> _TRAVAIL DEMANDÉ_: Recopiez mot pour mot l'intégralité de la chronique ci-dessous consacrée à l'album « Fear Inoculum ».

> _TEXTE À LIRE_:
----------

Le chroniqueur a ses moments de doute, générateurs d’une angoisse sémantique, phraséologique et stylistique quand vient le temps de l’écriture, du jugement, de l’interprétation d’une œuvre musicale dont il aura peut-être pu éprouver l’orgueil d’en percevoir à tort ou à raison les motivations créatives de ses auteurs.

Beaucoup de ces chroniqueurs se sont fourvoyés par le passé, encensant telle galette qui aura tôt fini dans l’oubli, vilipendant telle autre au final adoubée par la masse des auditeurs anonymes n’ayant que faire de leurs appréciations subjectives. Le chroniqueur prendra donc le soin de se retrancher derrière cette subjectivité évidente d’un propos n’engageant que son opinion personnelle à défaut de pouvoir ou savoir deviner celle de ses congénères.

Après ces quelques précautions linguistiques et autocritiques, tentons d’aborder « Fear Inoculum » de Tool, album que les fans du groupe désespéraient de pouvoir écouter un jour puisque sa genèse et son élaboration au final le séparent de 13 années de son prédécesseur (« 10,000 Days », 2006). Et pourtant, ce n’est que le 5ème album du quatuor américain qui aura habitué ses adeptes à la patience et au flegme nécessaires et salvateurs face aux éventuels détracteurs de leur pourtant irréfutables et parfaites productions passées (-le décor est planté!-).

----------

> _DONNÉES CI-DESSOUS_:
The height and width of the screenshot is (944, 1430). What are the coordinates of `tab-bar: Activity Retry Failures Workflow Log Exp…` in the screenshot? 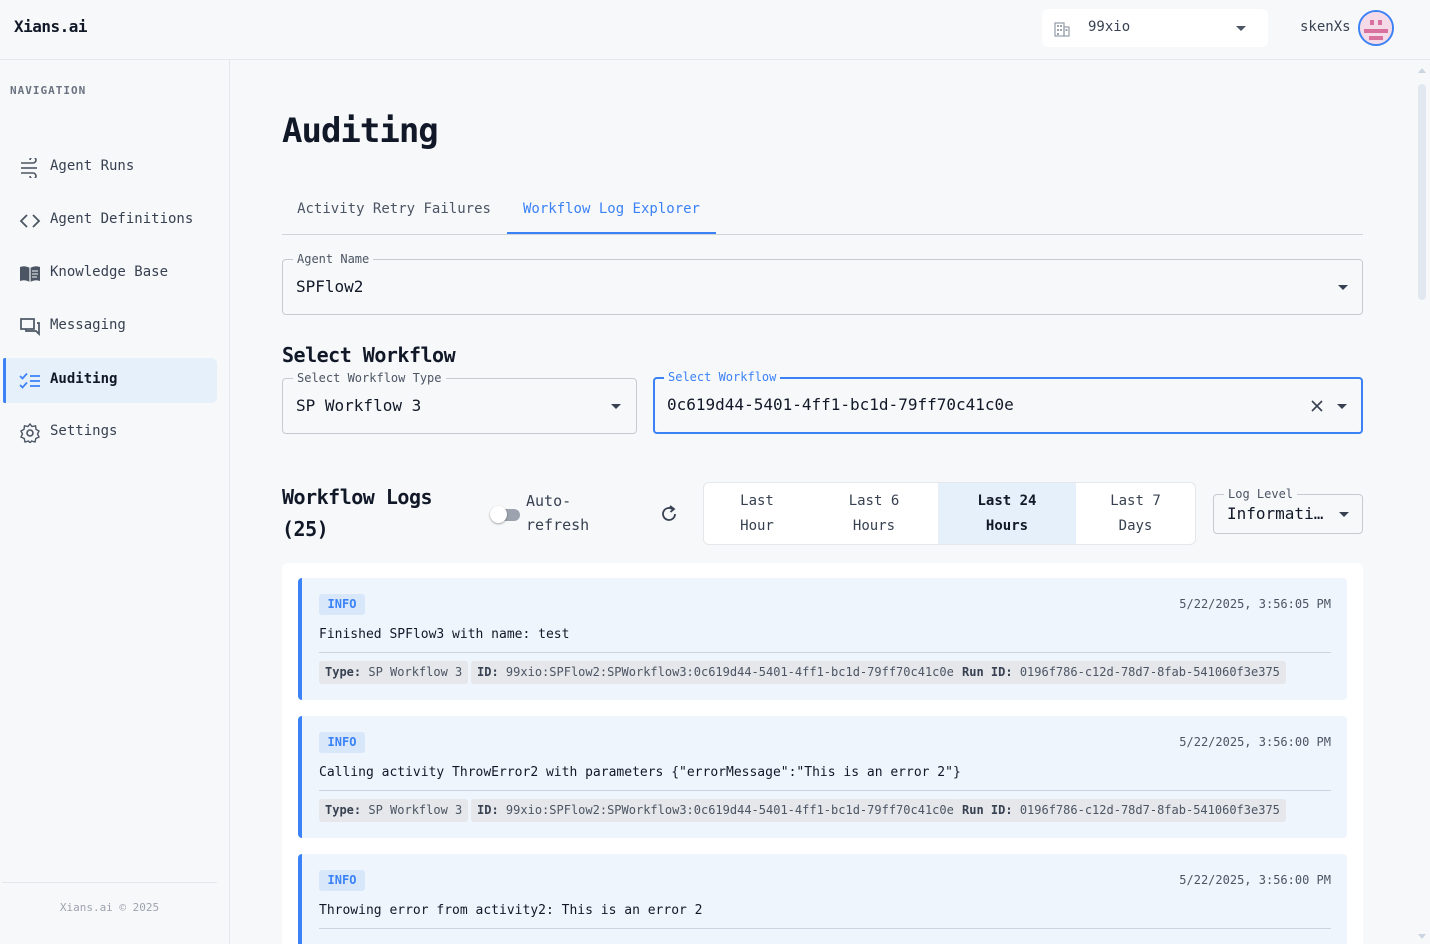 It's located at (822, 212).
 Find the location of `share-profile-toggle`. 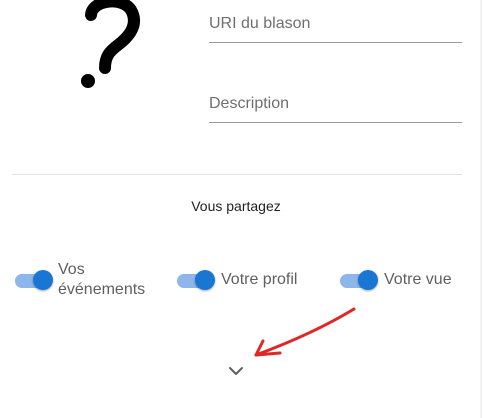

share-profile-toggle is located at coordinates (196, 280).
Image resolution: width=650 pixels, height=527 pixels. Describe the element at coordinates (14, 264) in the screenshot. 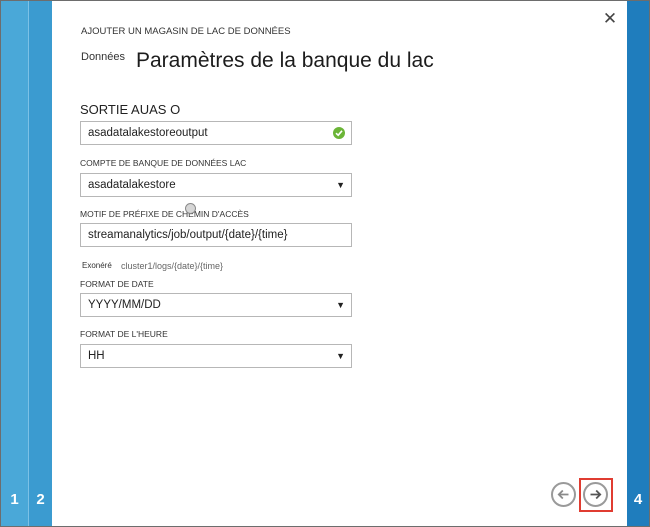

----------

> _RÉPONSE_:
Le chroniqueur a ses moments de doute, générateurs d’une angoisse sémantique, phraséologique et stylistique quand vient le temps de l’écriture, du jugement, de l’interprétation d’une œuvre musicale dont il aura peut-être pu éprouver l’orgueil d’en percevoir à tort ou à raison les motivations créatives de ses auteurs.

Beaucoup de ces chroniqueurs se sont fourvoyés par le passé, encensant telle galette qui aura tôt fini dans l’oubli, vilipendant telle autre au final adoubée par la masse des auditeurs anonymes n’ayant que faire de leurs appréciations subjectives. Le chroniqueur prendra donc le soin de se retrancher derrière cette subjectivité évidente d’un propos n’engageant que son opinion personnelle à défaut de pouvoir ou savoir deviner celle de ses congénères.

Après ces quelques précautions linguistiques et autocritiques, tentons d’aborder « Fear Inoculum » de Tool, album que les fans du groupe désespéraient de pouvoir écouter un jour puisque sa genèse et son élaboration au final le séparent de 13 années de son prédécesseur (« 10,000 Days », 2006). Et pourtant, ce n’est que le 5ème album du quatuor américain qui aura habitué ses adeptes à la patience et au flegme nécessaires et salvateurs face aux éventuels détracteurs de leur pourtant irréfutables et parfaites productions passées (-le décor est planté!-).